# First flounder gigging and a doormat at that!



## Russian (Jan 13, 2009)

Decided to try our luck again for a couple hours tonight after sunset. My buddy Matt and I found a protected spot on the North side of Choctawhatchee bay. I still dont know what a decent flounder looks like laying on the bottom. Shortly into the wade I see this monster just laying there, thinking to myself that cant be how the first one is going to go down, seems too easy, somebody had to of placed a fake flounder in my path. Anyhow I post up and go for a quick jab, somehow I miss his head and hit him right in the gut, my pool pole I have the gig attached to breaks in half, because I thought I needed to put all my weight into it and was probably too excited. I proceed to fall into the drink filling my waders with water and get my lights and everythign else wet. Luckily the flounder was still attached and there was no way he was getting off. Even the flounder flipper had a hard time once we finally got him on the stringer. Now I know im going to freeze to death, but no way were we going in after that. So I spent the next few hours using a 5' gig vs a 9'. We ended up seeing a half dozen short flounder over next hour or so and Matt took a decent mullet. Was home by 10. 
We are thinking it may be around 20", we get home and measure, it goes 23" 7lbs. It had a 4 or 5" pinfish in his stomach.
Beauty of a fish for a first with the gig and a good story to go with it. I was so excited to get to the water when we got there, that I noticed half way through the wade I forgot to tie the boots on my waders, didnt even notice, lol.


----------



## boatnbob (May 31, 2009)

*Way to go!*

I enjoyed the read on your success.
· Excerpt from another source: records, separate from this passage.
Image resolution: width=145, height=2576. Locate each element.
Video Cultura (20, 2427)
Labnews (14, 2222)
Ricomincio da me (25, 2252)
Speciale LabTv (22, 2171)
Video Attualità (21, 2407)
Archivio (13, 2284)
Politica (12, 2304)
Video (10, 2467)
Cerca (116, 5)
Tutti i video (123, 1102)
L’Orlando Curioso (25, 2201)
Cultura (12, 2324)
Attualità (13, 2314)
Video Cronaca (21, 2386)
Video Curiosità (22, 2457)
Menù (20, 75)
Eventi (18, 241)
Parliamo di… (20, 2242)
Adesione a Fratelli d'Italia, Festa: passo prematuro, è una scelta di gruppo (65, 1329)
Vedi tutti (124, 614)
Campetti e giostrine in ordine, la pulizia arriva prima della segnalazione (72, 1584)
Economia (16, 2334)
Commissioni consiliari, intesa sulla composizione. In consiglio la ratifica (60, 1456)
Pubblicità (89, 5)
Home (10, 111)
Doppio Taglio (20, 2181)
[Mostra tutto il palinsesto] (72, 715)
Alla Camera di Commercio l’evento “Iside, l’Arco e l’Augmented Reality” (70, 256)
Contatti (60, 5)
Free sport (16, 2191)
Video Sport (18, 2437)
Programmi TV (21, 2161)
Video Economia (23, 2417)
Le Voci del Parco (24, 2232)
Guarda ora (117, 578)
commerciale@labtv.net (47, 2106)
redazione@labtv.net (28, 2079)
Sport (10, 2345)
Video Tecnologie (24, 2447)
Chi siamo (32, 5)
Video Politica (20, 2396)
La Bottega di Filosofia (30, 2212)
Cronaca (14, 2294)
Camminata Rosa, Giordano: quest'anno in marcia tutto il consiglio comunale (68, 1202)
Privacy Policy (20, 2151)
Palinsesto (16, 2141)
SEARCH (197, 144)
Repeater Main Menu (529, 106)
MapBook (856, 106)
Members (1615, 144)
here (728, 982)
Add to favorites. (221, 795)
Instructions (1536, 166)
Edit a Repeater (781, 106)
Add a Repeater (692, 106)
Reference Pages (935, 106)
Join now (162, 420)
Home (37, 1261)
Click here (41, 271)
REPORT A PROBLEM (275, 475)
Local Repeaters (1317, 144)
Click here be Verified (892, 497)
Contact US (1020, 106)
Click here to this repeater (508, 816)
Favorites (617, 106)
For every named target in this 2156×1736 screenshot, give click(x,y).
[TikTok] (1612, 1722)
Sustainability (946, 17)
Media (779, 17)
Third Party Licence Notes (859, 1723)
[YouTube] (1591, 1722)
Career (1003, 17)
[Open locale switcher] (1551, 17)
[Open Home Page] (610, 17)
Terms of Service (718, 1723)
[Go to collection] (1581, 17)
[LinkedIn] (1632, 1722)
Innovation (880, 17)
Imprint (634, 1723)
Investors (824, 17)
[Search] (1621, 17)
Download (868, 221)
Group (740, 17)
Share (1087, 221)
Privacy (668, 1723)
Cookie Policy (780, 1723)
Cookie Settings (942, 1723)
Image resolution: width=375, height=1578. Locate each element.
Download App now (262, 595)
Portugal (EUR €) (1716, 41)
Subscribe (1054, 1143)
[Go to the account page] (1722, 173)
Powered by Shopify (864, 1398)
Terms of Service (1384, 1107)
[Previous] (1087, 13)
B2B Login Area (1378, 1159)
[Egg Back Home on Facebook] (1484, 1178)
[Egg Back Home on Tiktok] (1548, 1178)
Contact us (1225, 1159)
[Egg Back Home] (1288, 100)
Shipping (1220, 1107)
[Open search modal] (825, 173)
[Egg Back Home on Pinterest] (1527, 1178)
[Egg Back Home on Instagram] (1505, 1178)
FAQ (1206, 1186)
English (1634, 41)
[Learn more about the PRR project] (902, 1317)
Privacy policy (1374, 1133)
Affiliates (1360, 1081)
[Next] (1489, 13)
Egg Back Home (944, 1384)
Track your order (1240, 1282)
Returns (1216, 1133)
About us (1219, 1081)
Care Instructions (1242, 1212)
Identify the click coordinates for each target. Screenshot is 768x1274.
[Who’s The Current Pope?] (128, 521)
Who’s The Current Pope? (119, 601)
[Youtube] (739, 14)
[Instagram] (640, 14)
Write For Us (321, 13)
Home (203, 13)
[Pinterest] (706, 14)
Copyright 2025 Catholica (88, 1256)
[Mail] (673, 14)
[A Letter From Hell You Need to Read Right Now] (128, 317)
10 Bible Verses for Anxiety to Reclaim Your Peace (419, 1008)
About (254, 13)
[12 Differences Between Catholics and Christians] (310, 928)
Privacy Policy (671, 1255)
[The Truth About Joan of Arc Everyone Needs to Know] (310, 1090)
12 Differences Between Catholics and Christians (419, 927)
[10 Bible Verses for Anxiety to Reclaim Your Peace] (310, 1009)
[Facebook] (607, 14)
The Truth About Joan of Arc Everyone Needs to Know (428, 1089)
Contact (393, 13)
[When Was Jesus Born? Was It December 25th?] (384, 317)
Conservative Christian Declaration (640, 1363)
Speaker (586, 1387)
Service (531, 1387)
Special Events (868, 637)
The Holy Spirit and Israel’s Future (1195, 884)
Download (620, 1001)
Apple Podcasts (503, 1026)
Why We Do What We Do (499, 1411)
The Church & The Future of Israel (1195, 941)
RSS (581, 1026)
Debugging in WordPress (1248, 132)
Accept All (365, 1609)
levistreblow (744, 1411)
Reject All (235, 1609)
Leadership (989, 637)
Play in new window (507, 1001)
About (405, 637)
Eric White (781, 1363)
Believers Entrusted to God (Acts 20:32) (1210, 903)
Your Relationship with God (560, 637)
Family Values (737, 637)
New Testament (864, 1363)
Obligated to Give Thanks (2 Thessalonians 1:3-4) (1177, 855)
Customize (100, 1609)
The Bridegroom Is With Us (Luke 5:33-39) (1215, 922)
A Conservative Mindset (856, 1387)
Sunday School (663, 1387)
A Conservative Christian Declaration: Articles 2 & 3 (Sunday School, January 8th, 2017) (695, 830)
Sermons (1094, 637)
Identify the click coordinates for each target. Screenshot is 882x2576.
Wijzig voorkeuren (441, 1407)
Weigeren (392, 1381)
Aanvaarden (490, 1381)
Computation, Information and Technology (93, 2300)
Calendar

Cool experience and one you will not forget about soon! Keep on giggin!

Cheers,

Bob


----------



## Jason (Oct 2, 2007)

That's a real meal right there!!! Great job! CONGRATS!!!


----------



## grey ghost (Jul 24, 2011)

nice flounder rite there!! :thumbup: Jason that deer is cool under your name there, first time ive saw that!!:thumbup:


----------



## Fishermon (Oct 19, 2007)

way to go russian...get ready for more...you'll love those long hrs. Wade gigging x flounder is not easy, you'll find out soon. congrats! that's a nice fish you got there.


----------



## Bubba (Sep 27, 2007)

*flounder*

Nice fish, check out the size of his last meal


----------



## Russian (Jan 13, 2009)

Yup big ole pinfish.


----------